AB: The Communist Party of Israel runs in elections as the Arab-Jewish electoral front Hadash (The Democratic Front for Peace & Equality), which is at the head of a wider electoral alliance “The Joint List” representing the entire Arab-Palestinian national minority of Israeli citizens. Our main strength and support base for many years have been the Arab national minority, but we have always been a joint Arab-Jewish party advocating a united class struggle for the interests of both peoples. This year alone, we have roughly doubled our support among the Jewish public and are now in the process of becoming the leaders of most left-wing forces among Israeli Jews, who are finally seeing the necessity of the CPI’s strategy of a joint Jewish-Arab struggle for peace, democracy and social justice.
PD: What is your opinion regarding the foundation of the state of Israel and its ethnic manifestations? Also, what is your position on a solution for the Palestine question?
AB: We are a joint Arab-Jewish, patriotic, anti-Zionist, and internationalist party. The Communist Party supported the creation of the State of Israel in accordance with the UN plan for the independence of both the Israeli and Palestinian peoples, free from imperialism, and has fought ever since to secure a just peace based on the independence of both peoples. Only when the Palestinian People achieve their self-determination can we have true independence, peace, and security.
PD: What is your take on the state of political affairs in the Palestinian territories? How robust has, your cooperation been with the progressive sections there regarding the peace process.
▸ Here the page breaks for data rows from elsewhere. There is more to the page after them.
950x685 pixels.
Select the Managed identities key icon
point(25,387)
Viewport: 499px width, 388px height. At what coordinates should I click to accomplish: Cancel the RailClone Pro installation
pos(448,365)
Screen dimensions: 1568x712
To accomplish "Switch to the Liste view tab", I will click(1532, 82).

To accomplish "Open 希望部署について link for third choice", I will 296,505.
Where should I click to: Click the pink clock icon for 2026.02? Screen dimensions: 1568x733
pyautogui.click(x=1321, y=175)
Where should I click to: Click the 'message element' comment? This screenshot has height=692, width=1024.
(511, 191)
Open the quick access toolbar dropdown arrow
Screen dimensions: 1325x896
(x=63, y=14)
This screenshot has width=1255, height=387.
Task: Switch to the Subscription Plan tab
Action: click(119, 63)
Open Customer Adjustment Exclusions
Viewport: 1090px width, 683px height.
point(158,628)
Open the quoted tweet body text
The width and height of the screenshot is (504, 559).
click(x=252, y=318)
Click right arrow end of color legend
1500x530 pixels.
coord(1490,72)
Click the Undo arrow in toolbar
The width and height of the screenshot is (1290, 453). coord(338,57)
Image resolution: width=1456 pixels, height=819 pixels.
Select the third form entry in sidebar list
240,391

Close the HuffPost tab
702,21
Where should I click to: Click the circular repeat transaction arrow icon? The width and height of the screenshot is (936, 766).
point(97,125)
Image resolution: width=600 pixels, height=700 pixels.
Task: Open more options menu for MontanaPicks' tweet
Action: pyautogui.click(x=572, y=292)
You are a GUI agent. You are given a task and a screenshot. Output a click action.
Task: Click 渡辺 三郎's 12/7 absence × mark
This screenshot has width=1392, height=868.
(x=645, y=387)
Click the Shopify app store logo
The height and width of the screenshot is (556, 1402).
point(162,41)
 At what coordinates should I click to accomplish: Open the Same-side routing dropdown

AB: The Communist Party of Israel maintains very close relations with the left forces in the Occupied Palestinian Territories, issuing joint statements in opposition to the Occupation and for a just peace for both peoples. The CPI and the Palestinian Peoples Party (as well as the Communist Party of Jordan) originated from the original Communist Party of Palestine. Our position is that the PLO is the only legitimate representative of the Palestinian People and Israel must negotiate with the PLO for a just peace based on an independent Palestinian state alongside the state of Israel. Unfortunately, the current leadership of the Palestinian Authority seems to be subservient to Israel and the US.